• YOUR ASSIGNMENT: Copy out exactly the stretch below, from the line with "Given: Click the Students List heading" through the line with "802x560 pixels.", both included; the pictures stay out.

### DATASET EXCERPTS

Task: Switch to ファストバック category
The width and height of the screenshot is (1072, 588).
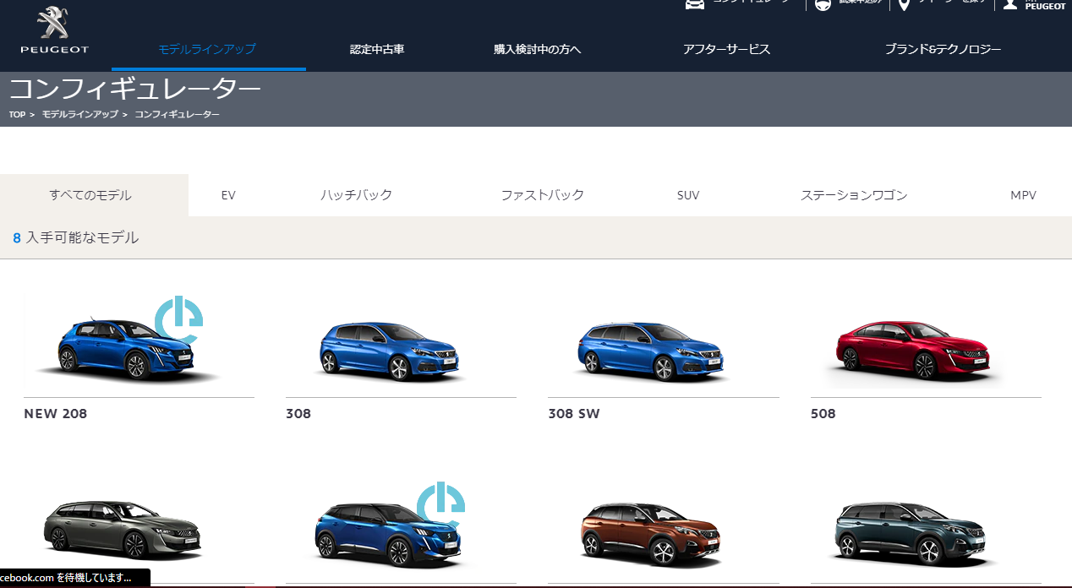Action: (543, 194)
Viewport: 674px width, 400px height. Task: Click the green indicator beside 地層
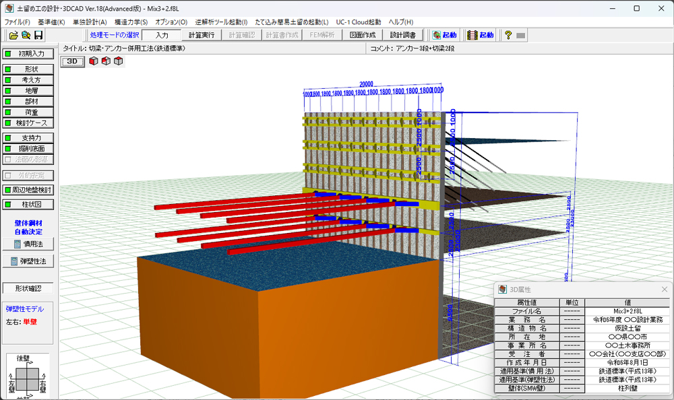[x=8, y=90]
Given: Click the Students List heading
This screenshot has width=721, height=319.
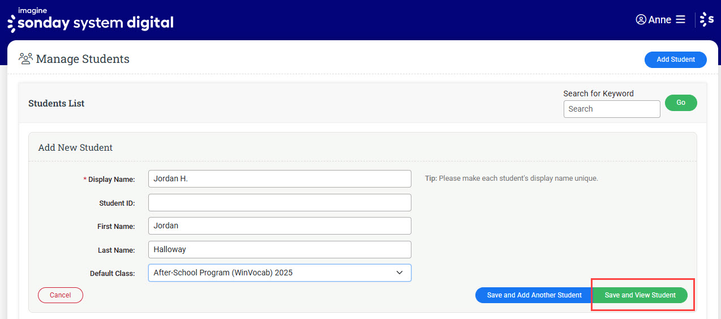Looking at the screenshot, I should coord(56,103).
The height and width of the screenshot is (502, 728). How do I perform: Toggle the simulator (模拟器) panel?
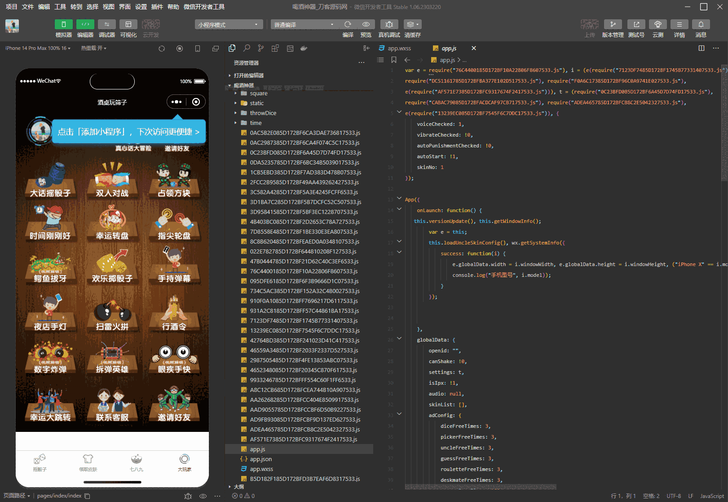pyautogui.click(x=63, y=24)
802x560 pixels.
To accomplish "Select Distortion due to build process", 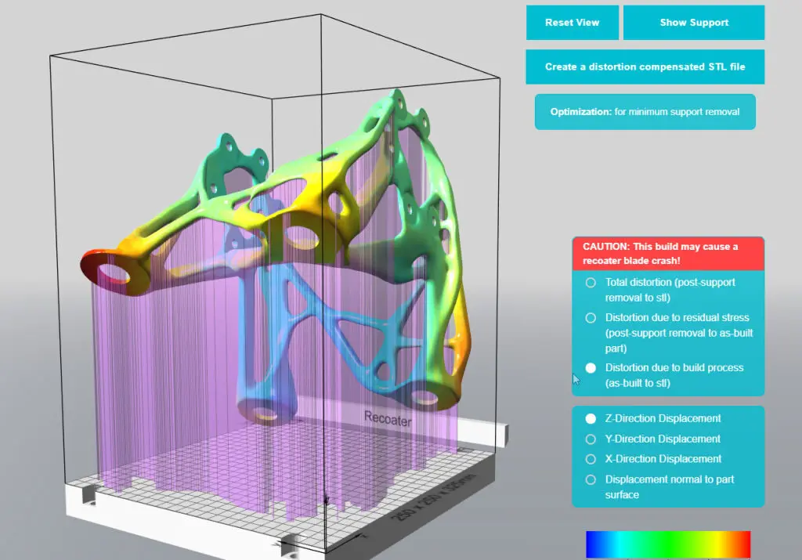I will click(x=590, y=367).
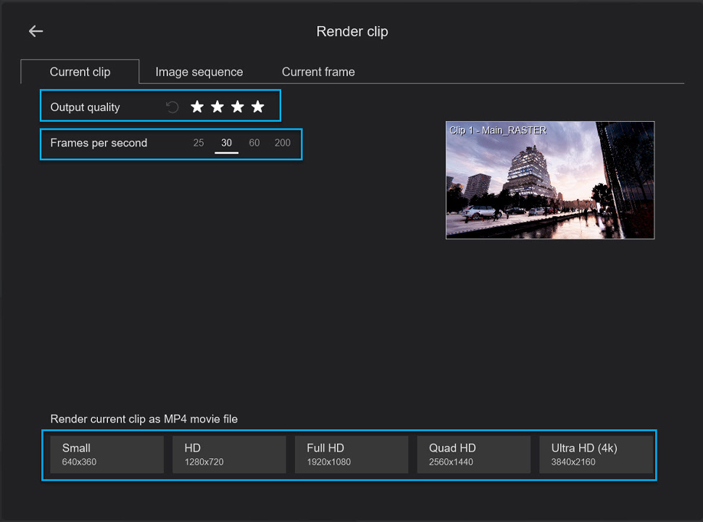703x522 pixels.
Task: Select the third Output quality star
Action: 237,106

######

• RESPONSE TO THE EXERCISE:
Given: Click the Students List heading
This screenshot has width=721, height=319.
Looking at the screenshot, I should coord(56,103).
The height and width of the screenshot is (502, 728). How do I perform: Toggle the simulator (模拟器) panel?
pyautogui.click(x=63, y=24)
802x560 pixels.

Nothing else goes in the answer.